* EXTRACT TO READ
## begin
Consent-Based Decision Making
Consent-Based Decision Making
From Sociocracy 3.0: A decision-making method for system changes and policies.
1. What is Consent?
Consent = No principled objections to a proposal.
This is NOT:
- ❌ Consensus (everyone must agree)
- ❌ Majority voting (51% wins)
- ❌ Unanimity (everyone must enthusiastically support)
This IS: - ✅ "I can live with this and support it"
- ✅ "Good enough for now, safe enough to try"
- ✅ Respects concerns without requiring full agreement
2. Why Consent over Consensus?
Consensus problems:
- Takes too long
- One person can block everything
- Encourages compromise that satisfies no one
- Discourages bold proposals
Consent advantages: - ✅ Faster decisions
- ✅ Respects principled objections
- ✅ Encourages experimentation
- ✅ "Good enough for now" mindset
- ✅ Can evolve decisions over time
Example: - Consensus: "Everyone must love this algorithm change" → Takes weeks, diluted solution
- Consent: "Can everyone support trying this?" → Decision in days, learn from results
3. What is a Principled Objection?
Principled objection = Shows that proposal would:
- Harm the organization
- Violate core principles
- Create unacceptable risk
- Block achieving objectives
Valid objections: - ✅ "This would violate our transparency principle"
- ✅ "This creates security vulnerability"
- ✅ "Our metrics show this will worsen performance"
- ✅ "This conflicts with existing policy X"
Invalid objections (preferences, not principles): - ❌ "I don't like this approach"
- ❌ "I would do it differently"
- ❌ "This is not perfect"
- ❌ "I'm uncomfortable with change"
Key question: "Does this make things worse, or just not as good as your preferred solution?"
4. Consent Decision-Making Process
Step 1: Proposal Presentation
Proposer presents:
- What problem are we solving?
- What is the proposal?
- Why this approach?
- What are the trade-offs?
Time: 5-10 minutes
Step 2: Clarifying Questions
Purpose: Understand the proposal, not evaluate it yet
Questions like:
- "How does this affect X?"
- "What happens if Y?"
- "Can you explain Z?"
NOT yet: - Concerns
- Suggestions
- Opinions
Time: 5-15 minutes
Step 3: Reactions & Brief Discussion
Each person shares:
- Initial thoughts
- Potential concerns
- Suggested improvements
Proposer listens, doesn't defend yet.
Time: 10-20 minutes
Step 4: Amend & Clarify
Proposer:
- Integrates feedback
- Clarifies misunderstandings
- May amend proposal
- Or explains why not
Time: 5-10 minutes
Step 5: Consent Round
Each person states:
- "I consent" (no principled objections)
- "I have an objection: [specific concern]"
Go around circle systematically.
Time: 5 minutes
Step 6: Integrate Objections
If objections raised:
- Discuss each objection
- Is it principled? (facilitator decides if unclear)
- How can we integrate it?
- Amend proposal
Then repeat consent round.
Time: Variable (10-30 minutes per objection)
## end
* DATA EXCERPT
## begin
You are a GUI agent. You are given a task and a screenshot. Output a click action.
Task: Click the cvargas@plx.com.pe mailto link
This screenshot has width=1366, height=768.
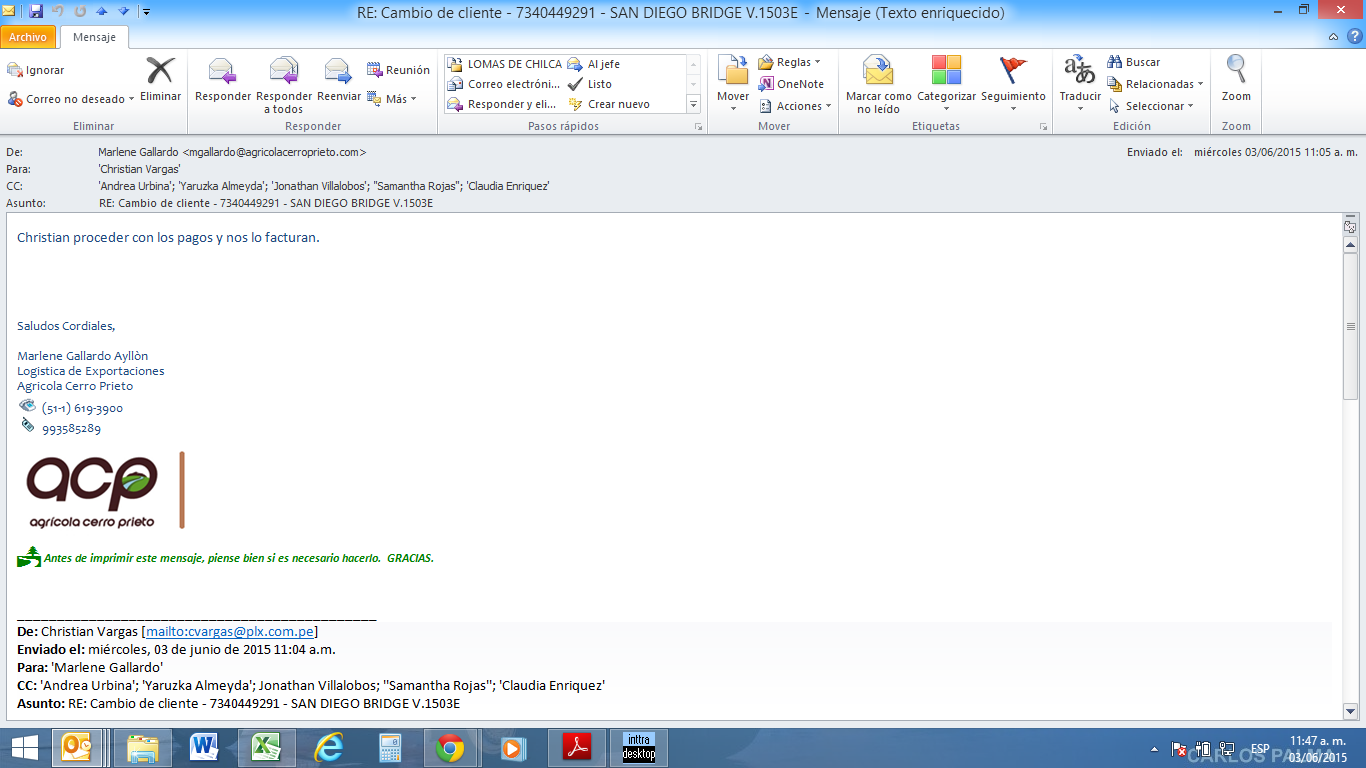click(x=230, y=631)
## end
* REQUIRED ACTIONS
A. In the text on consent-based decision making, how much time is set aside for the consent round?
B. Extend the text on consent-based decision making past its final line, keeping its structure and tone.

* RESULTS BY TASK
A. 5 minutes.

B.
Step 7: Celebrate & Document
When consent achieved:
- ✅ Decision documented
- ✅ Next steps assigned
- ✅ Timeline set
- ✅ Success metrics defined
- ✅ Review date scheduled
Decision record created (see Decision Processes).
5. When to Use Consent
Use consent for:
- ✅ Algorithm changes
- ✅ Policy updates
- ✅ Infrastructure investments
- ✅ Process changes
- ✅ Role assignments
- ✅ Community guidelines
Don't use consent for: - ❌ Strategic decisions → Use voting (Governing Team or General Assembly)
- ❌ Emergency decisions → Use autonomous authority
- ❌ Routine operations → Use autonomous authority within domain
- ❌ Content decisions → AKEL decides (not humans at all)
6. Roles in Consent Process
Proposer
- Presents proposal
- Answers questions
- Integrates feedback
- Amends as needed
Facilitator
- Guides process
- Keeps time
- Determines if objections are principled
- Ensures everyone heard
- Remains neutral
Participants
- Listen actively
- Ask clarifying questions
- Share concerns honestly
- Support decision once made
7. Tips for Good Proposals
Make proposals:
- ✅ Specific and actionable
- ✅ Time-bound (try for 3 months, then review)
- ✅ Measurable (how do we know if it works?)
- ✅ Reversible if possible
- ✅ Good enough for now, safe enough to try
Avoid: - ❌ Vague aspirations
- ❌ Permanent, unchangeable decisions
- ❌ Trying to be perfect
- ❌ Solving every possible edge case
Example of good proposal:
"Let's adjust the source scoring algorithm to weight peer-review 20% higher for 3 months and monitor the quality metrics. If evidence completeness doesn't improve by >10%, we'll revert."
8. Tips for Good Objections
Raise objections that:
- ✅ Are specific: "This will cause X problem"
- ✅ Are principled: "This violates Y principle"
- ✅ Suggest alternatives: "What if we instead..."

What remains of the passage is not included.